Türkiye’deki hukuksal koşullar incelendiğinde; mevcut düzenlemelerin genel olarak içeriğin sahipliği ve yayından kaldırılması konularına yönelik olarak yapıldığı görülmektedir. Türkiye’de internet ortamında yapılan yayın ve bilgi paylaşımına ilişkin konular 5651 sayılı kanun (İnternet Ortamında Yapılan Yayınların Düzenlenmesi ve Bu Yayınlar Yoluyla İşlenen Suçlarla Mücadele Edilmesi Hakkında Kanun) ile düzenlenmiş olsa da; kanunda açık olarak yer almayan ve tartışmalı uygulamalar da bulunmaktadır. Hukuksal düzenlemelerde açıkça belirlenmeyen uygulamalar, kullanıcılarla yapılan sözleşmeler içerisinde yer alan maddeler ile hukuki bir zemine oturtulmaktadır. Bu yaklaşım evrensel olarak da kabul görmektedir (APA, 2013). Türkiye’de ve tüm dünyada kullanıcı sayısını arttırarak popüler hale gelen sosyal paylaşım sitelerinin kullanıcı sözleşmeleri incelendiğinde; site yönetiminin içeriği kontrol yükümlülüğünün bulunmadığı ve hukuka aykırı içerikle ilgili olarak tamamen içeriği sağlayan kullanıcının sorumlu olduğunun belirtilmiş olması dikkat çekicidir (Facebook, 2012b). Buna ilâve olarak, başka bir kullanıcıya ait yasadışı içeriğin yeniden yayınlanması ya da link oluşturulması durumunu da göz ardı etmemek gerekir. 5651 sayılı kanunun 4. maddesinin 2. fıkrasında belirtilen “içeriğin benimsendiği” kanaatinin oluşması halinde de içerik sağlayıcının sorumluluğu devam etmektedir (5651 Sayılı Kanun, 2007). Bu nedenle sosyal paylaşım siteleri üzerinden yapılan her paylaşım, paylaşan kullanıcı için özel bir sorumluluğun oluşması anlamına gelmektedir. Sosyal paylaşım siteleri üzerinden yayınlanan hukuka aykırı içeriğin, tekrar geri çekilerek kontrol altına alınması ya da üzerinde hak iddia edilmesi her zaman mümkün olamamaktadır. Sosyal paylaşım sitelerinin kullanıcı sözleşmelerinde de bu duruma atıfta bulunularak, üçüncü kişiler tarafından iletilerin yayınlanmasının yasal koşullar içinde değerlendirilmesi şartı konulmuştur (Facebook, 2012b). Yasal düzenlemeler çerçevesinde Türkiye’de içeriğe

(6)

yönelik olarak uygulanabilecek yöntemler, kullanıcıların gizliliğinin korunması ya da gizliliğinin tekrar kazanılmasına yardımcı olmamaktadır. Bu yöntemler, sadece daha fazla yayılmasına ya da daha fazla kişi tarafından görülmesine engel olma aracı olarak kullanılmaktadır.
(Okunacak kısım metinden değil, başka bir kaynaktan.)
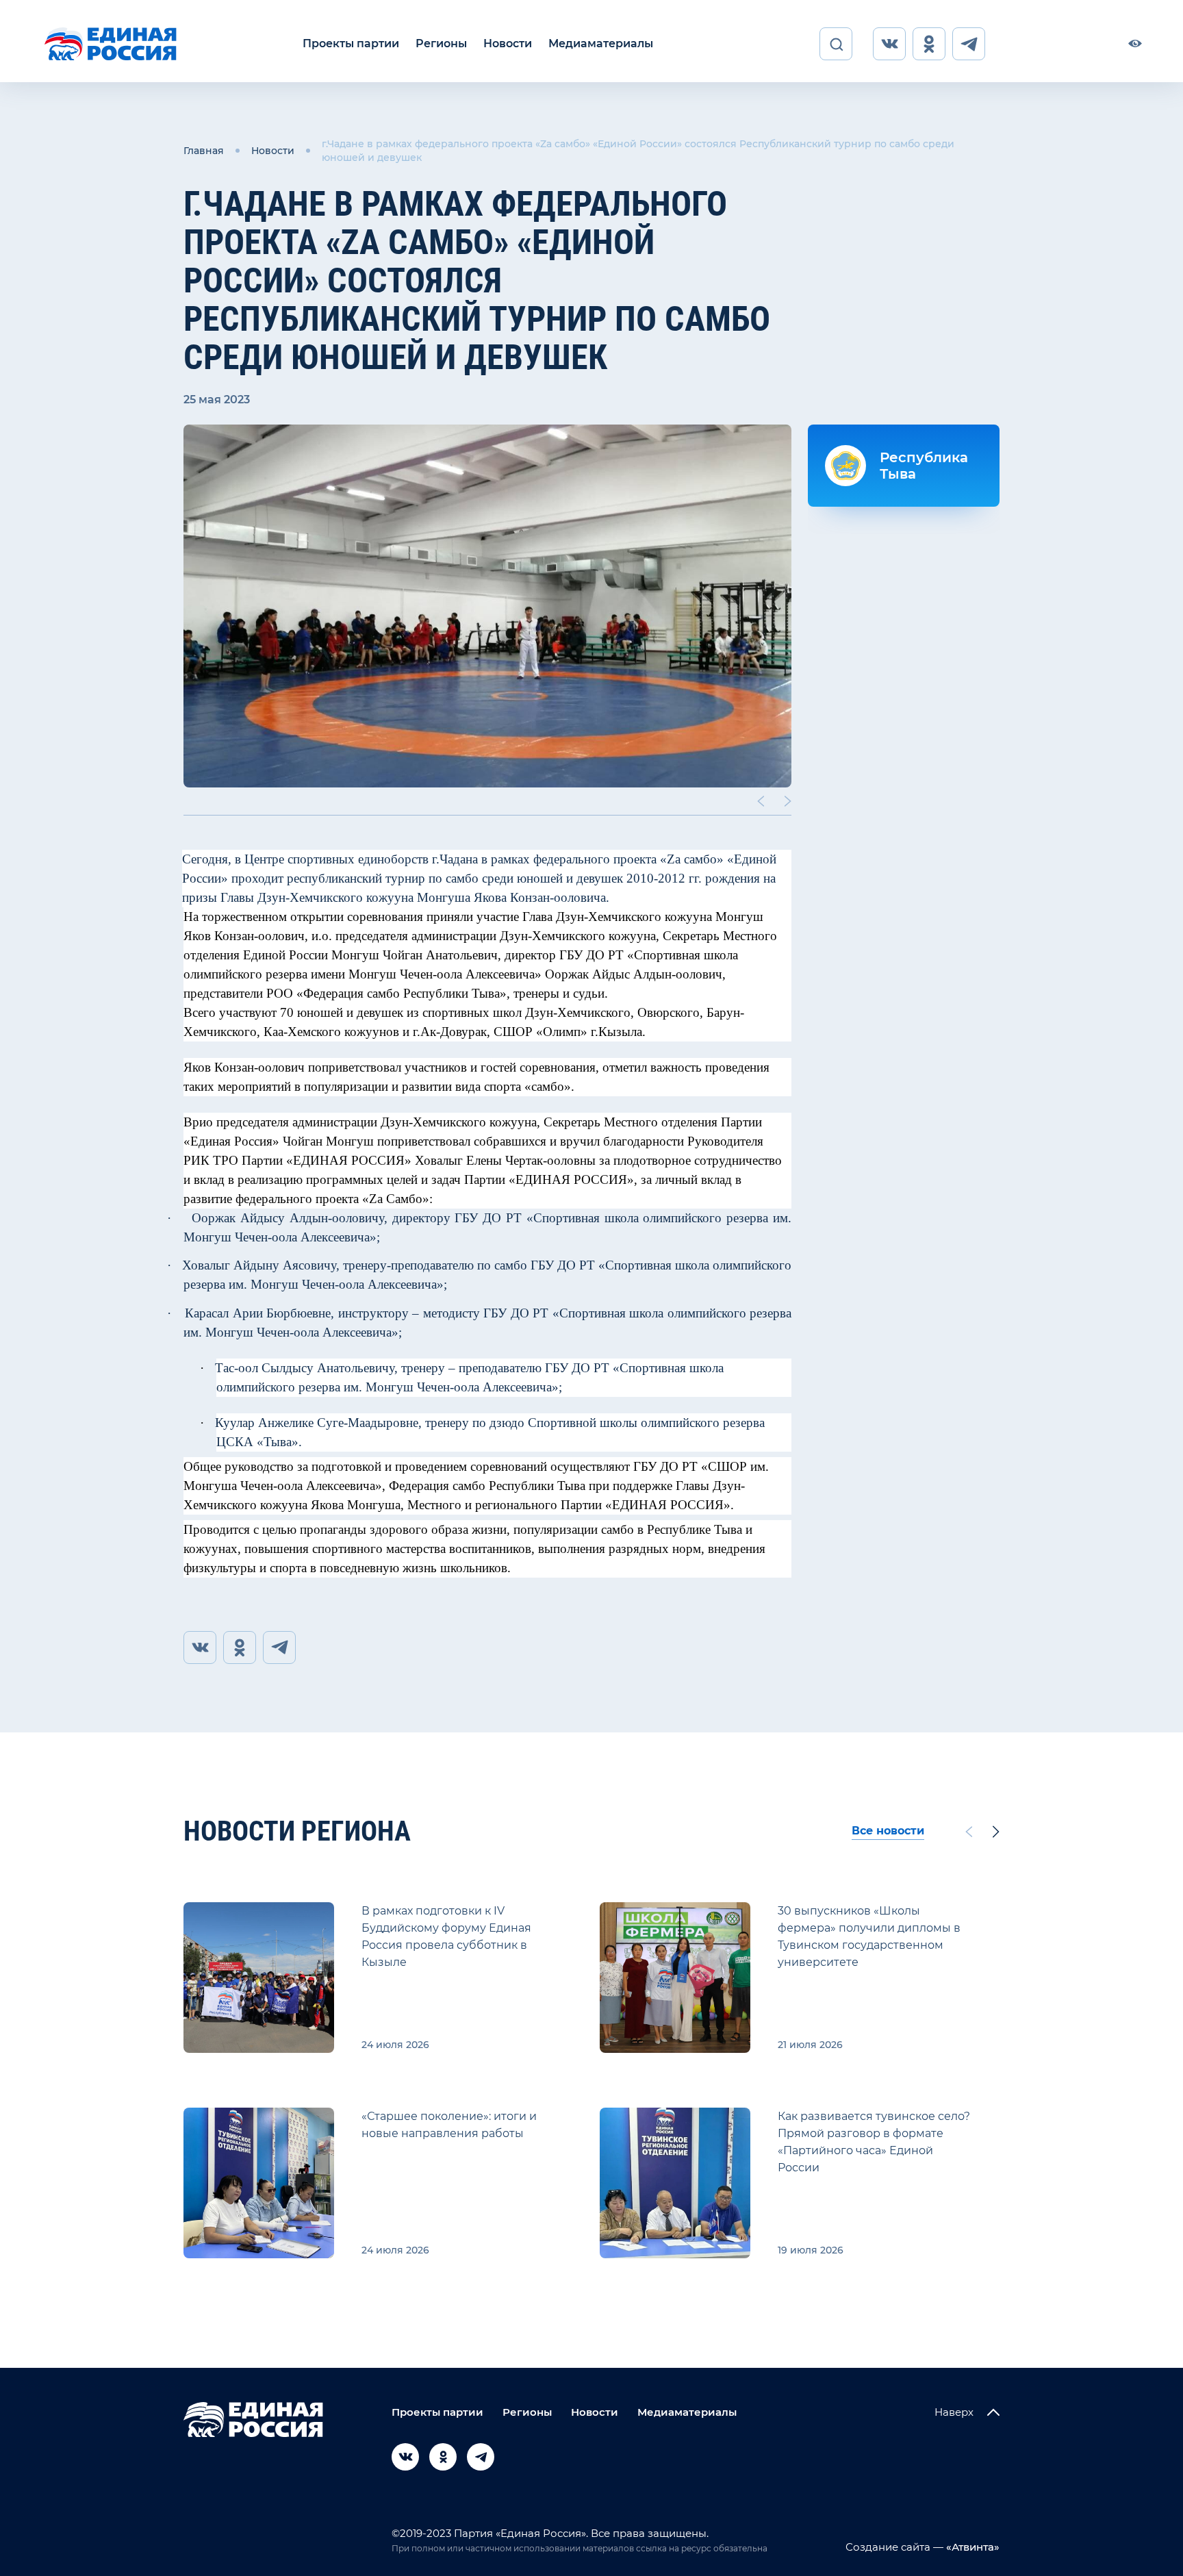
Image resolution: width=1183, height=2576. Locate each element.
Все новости (888, 1830)
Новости (507, 43)
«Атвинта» (971, 2546)
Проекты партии (351, 43)
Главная (203, 150)
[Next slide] (788, 801)
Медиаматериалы (600, 43)
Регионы (441, 43)
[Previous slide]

Türk Ceza Kanunu’nun 135. ve 136. maddelerinde kişisel verilerin kaydedilmesi, hukuka aykırı olarak dağıtılması ya da ele geçirilmesi suç olarak düzenlenmiştir. Ancak hangi durumlarda hukuka aykırı olacağı açık değildir. 2010 yılında ek fıkra ile Anayasa’nın 20. maddesine; bireylere kendisiyle ilgili kişisel verilerin korunmasını isteme, kendisiyle ilgili kişisel veriler hakkında bilgilendirilme, bu verilere erişme, bunların düzeltilmesini veya silinmesini talep etme ve amaçları doğrultusunda kullanılıp kullanılmadığını öğrenme hakkı sağlanmıştır. Aynı fıkrada, kişisel verilerin korunmasına ilişkin esas ve usullerin kanunla düzenleneceği de belirtilmiştir (T.C. Anayasası, 1982). Fakat Türkiye’de henüz kişisel verilerin korunmasına ilişkin esas ve usulleri düzenleyen kişisel verilerin korunması kanunu bulunmamaktadır. 1989 yılında başlayan kişisel verilerin korunması kanunu çalışmaları çerçevesinde çeşitli tasarılar hazırlanmış fakat çalışma süreci tamamlanamamıştır. Son olarak 2008 yılında hazırlanan tasarı da araya seçim girmesi nedeniyle hükümsüz kalmıştır1. Bu tasarının yenilenmesine ilişkin çalışmalar 2011 yılından itibaren yeniden başlamış ve devam etmektedir.

Literatür İncelemesi

Sosyal paylaşım ağları üzerinden farklı amaçlar için elde edilen bilgiler ile kullanıcılar hakkında birçok özelliğe ulaşılabilmesi, dikkatlerin bu alandaki gizlilik ve güvenlik konusunda yoğunlaşmasına neden olmaktadır. En fazla kullanım oranına sahip Facebook da bu konudaki çalışma alanlarının başında gelmektedir. Literatürde; anket uygulaması, yüz yüze görüşme ve kullanıcı profillerinin incelenmesi yöntemleri kullanılarak yapılmış birçok çalışma bulunmaktadır. Bu çalışmaların ortak amacı; mevcut gizlilik ve kullanıcı bilinçlilik düzeyini ölçmek ve bu konudaki risk ve tehditlere dikkat çekebilmektir. Kullanıcı davranışına yönelik çalışmalarda anket ve görüşme yöntemleri de tercih edilirken; kullanıcıların mevcut gizlilik, güvenlik ve bilinçlilik düzeyini kesin bulgulara dayanak değerlendirebilmek için en geçerli yöntemin kullanıcı profili üzerinden veri toplamak olduğu değerlendirilmektedir. Bu yöntem kullanılarak, mevcut durumu gösteren ve belirli bir süre sonra aynı kullanıcı profilleri tekrar incelenerek bilinçlenme düzeyindeki değişimin de ölçüldüğü birçok çalışma literatürde yer almaktadır.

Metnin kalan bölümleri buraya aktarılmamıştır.